8. Aux termes du quatrième, dès l'accomplissement des formalités par l'appelant, le greffe avise, par tous moyens, la partie adverse de l'appel, lui adresse une copie de la déclaration d'appel et l'informe qu'elle sera ultérieurement convoquée devant la cour.
9. Aux termes du dernier, le greffier de la cour convoque le défendeur à l'audience prévue pour les débats, dès sa fixation et quinze jours au moins à l'avance, par lettre recommandée avec demande d'avis de réception. Le demandeur est avisé par tous moyens des lieu, jour et heure de l'audience. La convocation vaut citation.
10. Par ailleurs, selon le deuxième des textes susvisés, les parties présentent oralement à l'audience leurs prétentions et les moyens à leur soutien. Elles peuvent également se référer aux prétentions et aux moyens qu'elles auraient formulés par écrit. Les observations des parties sont notées au dossier ou consignées dans un procès-verbal.
11. Il résulte de ce texte qu'en procédure orale, hors le cas où le juge organise les échanges entre les parties conformément à l'article 446-2 du code de procédure civile, les parties ne sont pas tenues d'échanger des conclusions avant l'audience des débats.
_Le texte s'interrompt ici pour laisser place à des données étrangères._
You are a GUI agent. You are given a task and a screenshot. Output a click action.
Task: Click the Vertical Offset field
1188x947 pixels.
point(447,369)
12. Il découle de l'ensemble de ces textes qu'une fois que les parties ont rempli les formalités prévues à l'article 932 du code de procédure civile, et à moins qu'elles ne soient tenues d'accomplir une diligence particulière mise à leur charge par la cour d'appel, la direction de la procédure leur échappe. Elles n'ont, dès lors, plus de diligences à accomplir en vue de l'audience à laquelle elles sont convoquées par le greffe.
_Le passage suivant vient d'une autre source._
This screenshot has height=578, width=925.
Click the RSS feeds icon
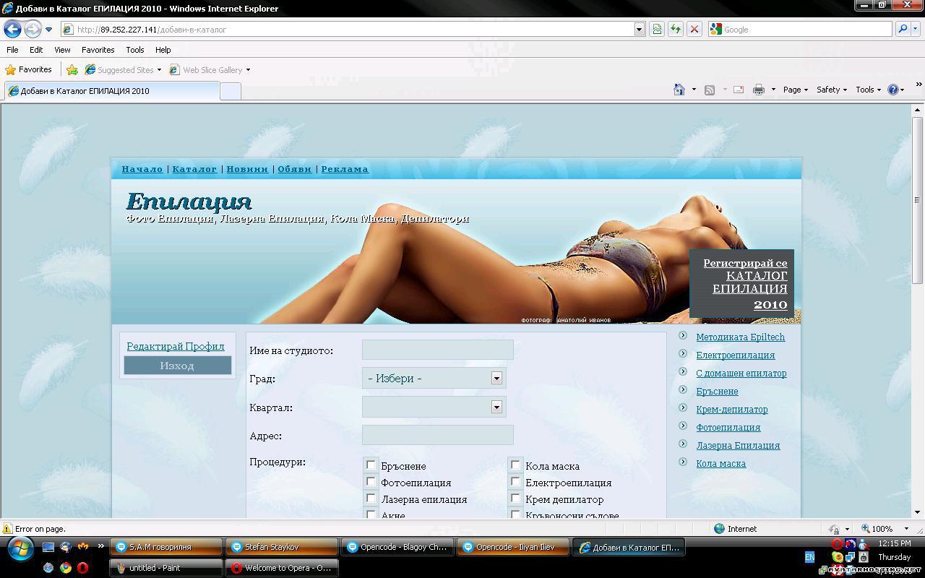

13. En particulier, il ne saurait leur être imposé de solliciter la fixation de l'affaire à une audience à la seule fin d'interrompre le cours de la péremption, laquelle ne peut leur être opposée pour ce motif.
14. Pour constater la péremption de l'instance, l'arrêt énonce que, si en procédure orale, les parties n'ont pas l'obligation de conclure, il leur appartient à tout le moins, si elles n'entendent pas le faire, de manifester leur intention de poursuivre l'instance en demandant la fixation de l'affaire à une audience, quelles que soient les chances de succès d'une telle demande, et, si au contraire elles entendent conclure, de le faire en temps voulu. Il retient que, la caisse ayant interjeté appel le 13 juillet 2020, les parties devaient accomplir une diligence avant le 13 juillet 2022. Il ajoute que la caisse a adressé ses premières conclusions le 4 novembre 2022 et que l'employeur a conclu le 9 décembre 2022 et n'a pas sollicité la fixation de l'affaire, laquelle a été fixée par le greffe au-delà du délai de deux ans par convocation du 6 septembre 2022. Il en déduit que l'instance est périmée, faute de diligence accomplie avant le 13 juillet 2022 et à défaut de fixation de l'affaire dans ce délai.
15. En statuant ainsi, alors qu'il résultait de ses constatations qu'aucune diligence particulière n'avait été mise à la charge des parties, la cour d'appel a violé les textes susvisés.